-- TASK BRIEF --
The answer must be an exact transcription of all the records below.

[DATA LISTING Boundary: Start]

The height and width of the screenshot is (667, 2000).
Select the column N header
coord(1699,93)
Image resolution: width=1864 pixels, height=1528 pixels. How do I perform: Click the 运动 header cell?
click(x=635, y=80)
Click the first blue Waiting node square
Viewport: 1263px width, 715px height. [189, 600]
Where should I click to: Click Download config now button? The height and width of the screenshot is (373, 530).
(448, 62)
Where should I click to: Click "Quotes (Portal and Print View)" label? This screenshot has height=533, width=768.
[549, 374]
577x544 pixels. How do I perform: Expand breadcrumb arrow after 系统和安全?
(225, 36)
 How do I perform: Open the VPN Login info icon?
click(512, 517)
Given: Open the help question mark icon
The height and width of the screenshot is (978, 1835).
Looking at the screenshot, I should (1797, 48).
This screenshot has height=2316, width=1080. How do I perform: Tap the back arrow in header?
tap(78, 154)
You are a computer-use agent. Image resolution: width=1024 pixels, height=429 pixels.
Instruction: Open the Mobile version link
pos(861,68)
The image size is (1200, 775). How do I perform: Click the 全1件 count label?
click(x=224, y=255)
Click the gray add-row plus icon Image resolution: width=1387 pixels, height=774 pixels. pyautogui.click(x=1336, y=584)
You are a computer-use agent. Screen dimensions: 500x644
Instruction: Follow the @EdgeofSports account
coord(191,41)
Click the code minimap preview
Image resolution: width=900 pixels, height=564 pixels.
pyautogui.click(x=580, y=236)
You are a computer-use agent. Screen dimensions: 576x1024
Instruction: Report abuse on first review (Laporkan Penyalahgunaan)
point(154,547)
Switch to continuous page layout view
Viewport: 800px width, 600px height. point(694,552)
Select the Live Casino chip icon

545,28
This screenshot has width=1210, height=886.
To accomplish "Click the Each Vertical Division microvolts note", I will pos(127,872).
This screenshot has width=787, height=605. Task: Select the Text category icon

[DATA LISTING Boundary: End]

-- WRITTEN RESPONSE --
The height and width of the screenshot is (667, 2000).
Select the column N header
coord(1699,93)
Image resolution: width=1864 pixels, height=1528 pixels. How do I perform: Click the 运动 header cell?
click(x=635, y=80)
Click the first blue Waiting node square
Viewport: 1263px width, 715px height. [189, 600]
Where should I click to: Click Download config now button? The height and width of the screenshot is (373, 530).
(448, 62)
Where should I click to: Click "Quotes (Portal and Print View)" label? This screenshot has height=533, width=768.
[549, 374]
577x544 pixels. How do I perform: Expand breadcrumb arrow after 系统和安全?
(225, 36)
 How do I perform: Open the VPN Login info icon?
click(512, 517)
Given: Open the help question mark icon
The height and width of the screenshot is (978, 1835).
Looking at the screenshot, I should (1797, 48).
This screenshot has height=2316, width=1080. How do I perform: Tap the back arrow in header?
tap(78, 154)
You are a computer-use agent. Image resolution: width=1024 pixels, height=429 pixels.
Instruction: Open the Mobile version link
pos(861,68)
The image size is (1200, 775). How do I perform: Click the 全1件 count label?
click(x=224, y=255)
Click the gray add-row plus icon Image resolution: width=1387 pixels, height=774 pixels. pyautogui.click(x=1336, y=584)
You are a computer-use agent. Screen dimensions: 500x644
Instruction: Follow the @EdgeofSports account
coord(191,41)
Click the code minimap preview
Image resolution: width=900 pixels, height=564 pixels.
pyautogui.click(x=580, y=236)
You are a computer-use agent. Screen dimensions: 576x1024
Instruction: Report abuse on first review (Laporkan Penyalahgunaan)
point(154,547)
Switch to continuous page layout view
Viewport: 800px width, 600px height. point(694,552)
Select the Live Casino chip icon

545,28
This screenshot has width=1210, height=886.
To accomplish "Click the Each Vertical Division microvolts note", I will pos(127,872).
This screenshot has width=787, height=605. Task: Select the Text category icon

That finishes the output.